Texto fornecido -
Conheça o Chega, partido de ultradireita que virou 3ª maior força de Portugal

SÃO PAULO, SP (FOLHAPRESS) – Por muitos anos, Portugal pareceu estar imune ao fenômeno da ascensão da ultradireita observado em seus vizinhos na Europa e no resto do globo –nas eleições de 2022, por exemplo, contrariando as pesquisas de intenção de voto da reta final da campanha, os socialistas conquistaram maioria absoluta no Legislativo.

As eleições deste ano puseram fim a essa impressão, com legendas da direita somando 60% dos assentos parlamentares.

O maior responsável por esse movimento é o partido ultradireitista Chega. Criado em 2019, ele vinha ganhando cada vez mais projeção. Até que, este ano, tornou-se a terceira maior força do Congresso luso, rompendo a alternância de poder entre a esquerda e a direita moderadas que vigorava no país desde que este virou uma democracia, em 1974.

Saiba o que a sigla defende e conheça a sua história abaixo.

Quando e por quem o Chega foi criado, e como ele tem se saído nas eleições?

A grande figura por trás do partido é André Ventura, um comentarista esportivo que em determinado momento da carreira ganhou popularidade discutindo segurança pública na televisão.

Sua entrada oficial na política ocorreu em 2017, quando ele foi eleito vereador na Câmara Municipal de Loures, na região metropolitana de Lisboa, pelo centro-direitista PSD (Partido Social Democrata).

Na época, suas declarações associando a comunidade cigana ao recebimento indevido de benefícios e afirmando que havia “excessiva tolerância com alguns grupos e minorias étnicas” ganharam projeção nacional. Quando o PSD começou a parecer pequeno para os seus planos, ele fundou o Chega, em 2019.

Em maio daquele ano, Ventura concorreu ao Parlamento Europeu, mas não foi eleito. Então, em outubro, tornou-se o primeiro (e único) representante da sigla que fundou no Legislativo.

Em 2022, esse número cresceu consideravelmente: 12 deputados do Chega foram eleitos, o que representava 5% dos assentos do Parlamento. Essa porcentagem subiu para 21,7% na votação deste ano, quando o Chega conquistou 50 do total de 230 vagas legislativas.

Isso a princípio faria a legenda se tornar uma peça-chave para a definição do próximo governo, já que a coligação que liderou a votação, AD (Aliança Democrática), de partidos da direita tradicional, não conseguiu maioria: obteve 80 cadeiras, ou 34,7% do Parlamento.

Mas o líder da AD e presidente do PSD, Luís Montenegro, já disse que pretende cumprir a promessa que havia feito durante a campanha eleitoral de não incluir a ultradireita no governo.

Para pressioná-lo, Ventura disse que recusar-se a negociar equivaleria a “humilhar o Chega” e levaria o partido a impedir a aprovação do Orçamento –mesmo impasse que levou à convocação das eleições antecipadas de 2022.

De todo modo, um novo pleito só pode ser organizado a partir de novembro, uma vez que a lei portuguesa exige um intervalo de pelo menos seis meses em relação às eleições anteriores.

O que o Chega defende?

Detalhes do exercício -
Segundo o texto fornecido, quantas das 230 vagas legislativas o Chega obteve na votação deste ano?

Entradas fornecidas -
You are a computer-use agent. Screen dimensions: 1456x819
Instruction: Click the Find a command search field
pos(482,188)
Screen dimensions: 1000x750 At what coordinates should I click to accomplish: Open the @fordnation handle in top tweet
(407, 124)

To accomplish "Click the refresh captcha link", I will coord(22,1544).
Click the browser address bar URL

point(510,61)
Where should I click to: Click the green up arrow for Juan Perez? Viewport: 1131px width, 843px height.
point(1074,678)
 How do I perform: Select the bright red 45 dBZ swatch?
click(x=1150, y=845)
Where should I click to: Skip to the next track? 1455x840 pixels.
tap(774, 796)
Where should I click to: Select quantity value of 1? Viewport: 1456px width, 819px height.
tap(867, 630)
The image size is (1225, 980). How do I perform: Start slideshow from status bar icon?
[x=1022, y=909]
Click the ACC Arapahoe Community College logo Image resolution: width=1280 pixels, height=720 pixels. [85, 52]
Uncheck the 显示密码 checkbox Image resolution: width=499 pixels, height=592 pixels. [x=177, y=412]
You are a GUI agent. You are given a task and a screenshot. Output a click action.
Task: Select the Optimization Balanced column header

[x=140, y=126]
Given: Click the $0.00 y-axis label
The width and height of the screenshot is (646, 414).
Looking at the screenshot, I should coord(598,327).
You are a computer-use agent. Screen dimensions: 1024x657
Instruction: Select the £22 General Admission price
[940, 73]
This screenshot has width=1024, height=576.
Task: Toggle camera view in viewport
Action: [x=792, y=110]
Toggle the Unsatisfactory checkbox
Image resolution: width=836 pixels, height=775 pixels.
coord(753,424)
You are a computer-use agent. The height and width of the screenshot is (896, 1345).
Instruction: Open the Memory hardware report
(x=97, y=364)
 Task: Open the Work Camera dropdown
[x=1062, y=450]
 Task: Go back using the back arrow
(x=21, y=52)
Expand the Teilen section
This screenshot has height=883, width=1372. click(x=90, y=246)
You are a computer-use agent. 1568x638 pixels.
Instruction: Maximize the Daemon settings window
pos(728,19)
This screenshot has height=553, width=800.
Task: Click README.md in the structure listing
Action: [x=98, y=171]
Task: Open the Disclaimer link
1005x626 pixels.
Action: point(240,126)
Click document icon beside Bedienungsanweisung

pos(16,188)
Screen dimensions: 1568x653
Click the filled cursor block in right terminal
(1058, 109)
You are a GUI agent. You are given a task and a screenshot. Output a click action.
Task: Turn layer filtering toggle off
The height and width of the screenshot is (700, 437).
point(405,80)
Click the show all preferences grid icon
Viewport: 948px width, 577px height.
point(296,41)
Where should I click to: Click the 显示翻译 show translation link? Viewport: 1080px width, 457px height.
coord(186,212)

Resultado do exercício -
O Chega obteve 50 vagas, o que corresponde a 21,7% dos assentos do Parlamento.